In the recent decision of Bergin v Queensland Cork & Timber Solutions Pty Ltd [2019] QDC 141, the Queensland District Court found that an employer had not breached its duty of care to an employee in circumstances where:
- the risk of injury to a worker performing the subject task was low, noting the absence of a similar injury to another worker in the 40 years that the employer had been operating; and
- the employee was not performing the subject task in the manner instructed.
Both the employer and the workers’ compensation insurer were represented by HopgoodGanim Lawyers’ Senior Associate, Melissa McGarrity and Brett Charrington of Counsel.
Background
In November 2006, the plaintiff suffered an injury to both his left hand and arm and developed a secondary psychological injury. He commenced a claim against his former employer for damages and received a gross settlement figure of $475,000.00 in October 2008. The plaintiff had exhausted these funds by 2012. Between November 2006 and his commencement with Queensland Cork and Timber Solutions Pty Ltd (the employer) in May 2013, the claimant had not worked, save for approximately one month as a floor sander, one week as a bricklayer and three months as a domestic cleaner.
The plaintiff commenced work as a floor sander with the employer on 19 April 2013. On 14 May 2013, the plaintiff allegedly sustained an injury to his right hand. The claimant claimed damages for this physical injury and a secondary psychological injury.
Liability
Liability was in dispute.
The plaintiff alleged that on 13 May 2013 he was required to remove an existing floor at a house in Alexandra Headlands. The plaintiff maintained that he was not properly trained in relation to floor removal and was provided with inappropriate tools, namely a circular saw with a broken guard, a standard jemmy bar and a claw hammer with no rubber grip on the handle.
The plaintiff provided evidence that he was instructed to remove the flooring by cutting it in to squares and then removing each square by hammering the jemmy bar underneath and thereafter lift the flooring. He stated that it was his view this method was wasting his time, so he began forcefully ramming the jemmy bar under the flooring. He allegedly developed swelling in his right palm during the afternoon, which subsided overnight.

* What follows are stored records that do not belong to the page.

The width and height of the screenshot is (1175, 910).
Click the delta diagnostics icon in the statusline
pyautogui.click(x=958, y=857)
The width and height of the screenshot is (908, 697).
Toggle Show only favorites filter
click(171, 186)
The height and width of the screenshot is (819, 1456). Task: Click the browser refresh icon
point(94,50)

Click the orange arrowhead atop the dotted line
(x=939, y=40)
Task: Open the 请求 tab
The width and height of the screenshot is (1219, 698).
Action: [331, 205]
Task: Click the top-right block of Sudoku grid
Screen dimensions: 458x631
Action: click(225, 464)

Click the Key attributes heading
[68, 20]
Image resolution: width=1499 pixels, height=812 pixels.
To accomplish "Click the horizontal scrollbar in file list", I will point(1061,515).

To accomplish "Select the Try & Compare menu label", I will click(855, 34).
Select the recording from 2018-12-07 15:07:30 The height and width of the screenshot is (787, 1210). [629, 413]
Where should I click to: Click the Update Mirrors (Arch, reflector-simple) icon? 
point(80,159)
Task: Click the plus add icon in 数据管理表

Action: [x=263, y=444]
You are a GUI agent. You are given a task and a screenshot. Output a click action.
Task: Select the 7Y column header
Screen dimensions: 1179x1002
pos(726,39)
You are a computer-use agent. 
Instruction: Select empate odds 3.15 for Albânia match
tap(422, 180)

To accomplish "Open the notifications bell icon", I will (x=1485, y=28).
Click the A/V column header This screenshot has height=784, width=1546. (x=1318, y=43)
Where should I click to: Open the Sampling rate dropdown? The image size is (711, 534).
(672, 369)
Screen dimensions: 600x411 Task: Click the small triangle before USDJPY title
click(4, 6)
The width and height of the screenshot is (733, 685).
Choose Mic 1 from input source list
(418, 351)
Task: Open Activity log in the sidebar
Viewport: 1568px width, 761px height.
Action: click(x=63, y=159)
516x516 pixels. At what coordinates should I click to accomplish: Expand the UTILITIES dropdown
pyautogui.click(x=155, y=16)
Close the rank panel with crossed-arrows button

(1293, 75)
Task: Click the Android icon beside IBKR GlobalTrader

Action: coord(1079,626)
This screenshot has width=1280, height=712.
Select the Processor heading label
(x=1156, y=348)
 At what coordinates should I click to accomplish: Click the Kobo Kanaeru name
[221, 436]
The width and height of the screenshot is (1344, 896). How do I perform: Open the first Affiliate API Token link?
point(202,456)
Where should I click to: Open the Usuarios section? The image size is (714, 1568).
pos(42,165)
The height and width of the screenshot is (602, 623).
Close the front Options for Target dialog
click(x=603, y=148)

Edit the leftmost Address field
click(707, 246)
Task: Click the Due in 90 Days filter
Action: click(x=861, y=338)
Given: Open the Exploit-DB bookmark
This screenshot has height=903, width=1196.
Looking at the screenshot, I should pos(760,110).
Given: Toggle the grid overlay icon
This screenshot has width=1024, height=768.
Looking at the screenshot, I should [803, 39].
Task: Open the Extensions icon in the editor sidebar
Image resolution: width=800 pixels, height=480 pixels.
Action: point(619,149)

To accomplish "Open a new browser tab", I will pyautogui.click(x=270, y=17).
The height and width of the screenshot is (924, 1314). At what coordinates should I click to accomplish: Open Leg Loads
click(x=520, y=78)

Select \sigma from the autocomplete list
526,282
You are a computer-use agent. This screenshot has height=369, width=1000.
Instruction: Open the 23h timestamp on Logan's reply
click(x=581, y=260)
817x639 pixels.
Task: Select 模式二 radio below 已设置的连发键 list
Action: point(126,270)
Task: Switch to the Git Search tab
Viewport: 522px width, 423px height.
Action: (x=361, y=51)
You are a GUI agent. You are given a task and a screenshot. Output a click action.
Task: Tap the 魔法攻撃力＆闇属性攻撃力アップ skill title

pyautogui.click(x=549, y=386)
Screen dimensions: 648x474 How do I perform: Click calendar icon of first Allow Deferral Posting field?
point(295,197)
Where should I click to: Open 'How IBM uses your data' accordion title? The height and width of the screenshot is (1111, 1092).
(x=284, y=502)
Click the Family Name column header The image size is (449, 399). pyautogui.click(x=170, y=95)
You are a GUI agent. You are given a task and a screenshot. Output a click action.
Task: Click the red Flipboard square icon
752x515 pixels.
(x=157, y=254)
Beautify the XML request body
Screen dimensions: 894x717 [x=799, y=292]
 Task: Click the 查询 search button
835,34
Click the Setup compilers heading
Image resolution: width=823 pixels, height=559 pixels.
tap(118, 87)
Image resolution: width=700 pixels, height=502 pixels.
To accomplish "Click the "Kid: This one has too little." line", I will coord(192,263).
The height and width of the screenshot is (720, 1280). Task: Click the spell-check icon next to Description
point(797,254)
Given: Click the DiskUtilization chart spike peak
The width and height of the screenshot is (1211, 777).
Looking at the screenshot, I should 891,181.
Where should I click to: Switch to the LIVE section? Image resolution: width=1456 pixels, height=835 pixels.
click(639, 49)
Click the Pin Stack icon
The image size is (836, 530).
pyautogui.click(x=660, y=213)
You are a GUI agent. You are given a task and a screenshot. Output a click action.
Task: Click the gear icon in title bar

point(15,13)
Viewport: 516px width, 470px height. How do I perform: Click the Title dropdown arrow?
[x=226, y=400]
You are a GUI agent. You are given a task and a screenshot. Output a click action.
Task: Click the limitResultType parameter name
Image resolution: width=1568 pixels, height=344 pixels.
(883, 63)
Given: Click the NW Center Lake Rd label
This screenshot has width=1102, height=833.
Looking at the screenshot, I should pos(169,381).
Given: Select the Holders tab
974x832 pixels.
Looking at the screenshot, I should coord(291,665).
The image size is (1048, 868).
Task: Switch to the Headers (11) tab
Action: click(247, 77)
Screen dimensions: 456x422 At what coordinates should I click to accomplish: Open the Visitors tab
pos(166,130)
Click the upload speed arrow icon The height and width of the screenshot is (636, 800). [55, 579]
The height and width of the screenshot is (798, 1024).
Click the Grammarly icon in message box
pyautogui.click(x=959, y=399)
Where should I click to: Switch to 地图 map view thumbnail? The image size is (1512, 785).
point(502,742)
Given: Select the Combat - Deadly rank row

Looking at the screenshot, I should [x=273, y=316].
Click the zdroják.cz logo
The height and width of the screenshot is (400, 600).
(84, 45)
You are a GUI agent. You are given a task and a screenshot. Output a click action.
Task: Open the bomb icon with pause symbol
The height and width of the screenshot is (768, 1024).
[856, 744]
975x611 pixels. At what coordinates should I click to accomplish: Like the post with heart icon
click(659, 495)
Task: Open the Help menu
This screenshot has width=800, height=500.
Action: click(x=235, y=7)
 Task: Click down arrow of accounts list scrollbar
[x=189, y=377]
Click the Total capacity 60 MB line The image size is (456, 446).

On 14 May 2013, the plaintiff stated that he continued removing the flooring for around one hour, but that his hand began to swell up again. The plaintiff subsequently left work and attended a doctor. The plaintiff did not return to work with the employer after that date.
Judgement
The Court found that inconsistencies in the plaintiff’s versions of events throughout the life of the claim were critical to the plaintiff’s claim and left the court in doubt as to how the injury was sustained. While her Honour noted that she did not consider the plaintiff dishonest, she believed that there was an element of reconstruction to his evidence.
In relation to liability, the Court found that the heavy manual work being performed by the plaintiff involved a not insignificant risk of injury and a reasonable party in the employer’s position would have foreseen this risk. However, the magnitude of the risk of injury to a worker performing the subject task was low, noting the absence of a similar injury sustained by a worker in the 40 years that the employer had been conducting business.
Further, on the plaintiff’s own evidence, he sustained the injury while performing the subject task in a manner contrary to the method in which he had been instructed and directed to perform the task.
Therefore, the employer did not breach the duty of care that it owed to the plaintiff.
Despite the findings on liability, her Honour considered the potential quantum of the claim. The Court determined that, had the plaintiff been successful in establishing liability, the total award of damages would have only been $60,970.00. This amount is substantially less than the refund of $149,954.87 owing to WorkCover Queensland for benefits received by the plaintiff during his statutory claim.
In reaching this assessment, the Court noted the following:
- The plaintiff had only worked for a few months in the 6.5 years prior to the 2013 incident.
- It was unlikely that the plaintiff would have continued working for any lengthy period of time, noting his previous left arm/hand injury.
- The plaintiff had significant pre-existing psychiatric difficulties.
- The plaintiff’s net income in the three years preceding the incident was $7,192.00.
- Assessing the claimant’s future treatment expenses was impossible, in circumstances where none of the medical experts had been fully appraised of the claimant’s
pre-existing left arm/hand injury and psychiatric difficulties.
Moving forward
It is worthy to note that the inconsistency of the evidence provided by the plaintiff in this matter was a significant hurdle in proving the incident occurred as alleged and the incident resulted in the injuries the plaintiff claimed. The decision of the Queensland District Court provides a reminder that an employer may not be seen to have breached its duty of care to an employee where the employee fails to perform work duties as instructed.
Further, the Court’s decision reflects the difficulty for a plaintiff in claiming a large sum for future economic loss, in the presence of significant pre-existing injuries and a lacklustre work history.